-- Problem requirements --
As the lines appear below, please set them down exactly, starting at the first and finishing with the one containing "The image size is (633, 1000).".

────────────────────────────────────────

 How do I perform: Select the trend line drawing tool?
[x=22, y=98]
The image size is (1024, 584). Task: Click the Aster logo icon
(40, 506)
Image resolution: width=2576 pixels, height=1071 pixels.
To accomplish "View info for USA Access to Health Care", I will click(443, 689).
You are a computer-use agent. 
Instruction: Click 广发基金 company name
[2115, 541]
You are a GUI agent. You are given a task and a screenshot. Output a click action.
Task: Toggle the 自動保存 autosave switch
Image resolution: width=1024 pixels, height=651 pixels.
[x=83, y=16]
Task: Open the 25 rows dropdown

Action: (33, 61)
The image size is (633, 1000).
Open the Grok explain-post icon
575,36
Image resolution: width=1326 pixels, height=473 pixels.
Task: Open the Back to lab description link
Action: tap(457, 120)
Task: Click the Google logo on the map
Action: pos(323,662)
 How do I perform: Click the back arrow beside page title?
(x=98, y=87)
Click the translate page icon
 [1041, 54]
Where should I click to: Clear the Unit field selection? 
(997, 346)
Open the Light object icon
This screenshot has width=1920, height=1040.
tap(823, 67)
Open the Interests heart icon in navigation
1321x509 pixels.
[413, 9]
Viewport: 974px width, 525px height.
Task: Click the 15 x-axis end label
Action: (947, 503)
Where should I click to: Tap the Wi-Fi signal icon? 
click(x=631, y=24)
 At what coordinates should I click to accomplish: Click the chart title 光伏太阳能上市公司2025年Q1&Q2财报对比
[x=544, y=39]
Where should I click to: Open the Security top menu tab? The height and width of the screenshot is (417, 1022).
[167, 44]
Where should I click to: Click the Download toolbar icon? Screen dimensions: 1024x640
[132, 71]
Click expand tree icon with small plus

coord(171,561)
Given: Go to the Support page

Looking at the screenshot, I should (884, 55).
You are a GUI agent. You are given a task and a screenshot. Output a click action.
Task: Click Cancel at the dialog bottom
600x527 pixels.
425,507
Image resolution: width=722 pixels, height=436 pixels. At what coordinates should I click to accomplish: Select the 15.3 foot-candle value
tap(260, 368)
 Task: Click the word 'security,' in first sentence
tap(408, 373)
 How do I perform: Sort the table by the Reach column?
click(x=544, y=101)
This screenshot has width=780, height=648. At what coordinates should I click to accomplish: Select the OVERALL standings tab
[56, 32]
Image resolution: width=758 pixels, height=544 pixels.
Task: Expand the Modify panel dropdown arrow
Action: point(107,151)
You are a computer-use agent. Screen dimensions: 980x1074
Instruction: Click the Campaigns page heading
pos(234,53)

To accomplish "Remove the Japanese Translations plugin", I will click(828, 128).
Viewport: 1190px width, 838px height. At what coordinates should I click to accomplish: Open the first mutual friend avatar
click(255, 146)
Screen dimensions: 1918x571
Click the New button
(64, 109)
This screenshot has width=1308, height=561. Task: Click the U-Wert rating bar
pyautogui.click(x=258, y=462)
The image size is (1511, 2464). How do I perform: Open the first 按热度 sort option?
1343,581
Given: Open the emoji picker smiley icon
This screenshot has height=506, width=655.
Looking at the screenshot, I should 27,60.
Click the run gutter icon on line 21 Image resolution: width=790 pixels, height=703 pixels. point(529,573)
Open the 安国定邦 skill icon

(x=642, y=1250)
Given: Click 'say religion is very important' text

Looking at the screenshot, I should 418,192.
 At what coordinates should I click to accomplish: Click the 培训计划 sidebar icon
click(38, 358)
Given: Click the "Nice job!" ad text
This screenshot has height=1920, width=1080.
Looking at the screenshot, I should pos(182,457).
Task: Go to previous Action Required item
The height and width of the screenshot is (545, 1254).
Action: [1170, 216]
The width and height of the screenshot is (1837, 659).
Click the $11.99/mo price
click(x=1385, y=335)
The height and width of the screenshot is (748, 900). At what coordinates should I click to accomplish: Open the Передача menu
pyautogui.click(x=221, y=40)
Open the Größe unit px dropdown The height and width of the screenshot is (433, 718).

────────────────────────────────────────

-- Task response --
 How do I perform: Select the trend line drawing tool?
[x=22, y=98]
The image size is (1024, 584). Task: Click the Aster logo icon
(40, 506)
Image resolution: width=2576 pixels, height=1071 pixels.
To accomplish "View info for USA Access to Health Care", I will click(443, 689).
You are a computer-use agent. 
Instruction: Click 广发基金 company name
[2115, 541]
You are a GUI agent. You are given a task and a screenshot. Output a click action.
Task: Toggle the 自動保存 autosave switch
Image resolution: width=1024 pixels, height=651 pixels.
[x=83, y=16]
Task: Open the 25 rows dropdown

Action: (33, 61)
The image size is (633, 1000).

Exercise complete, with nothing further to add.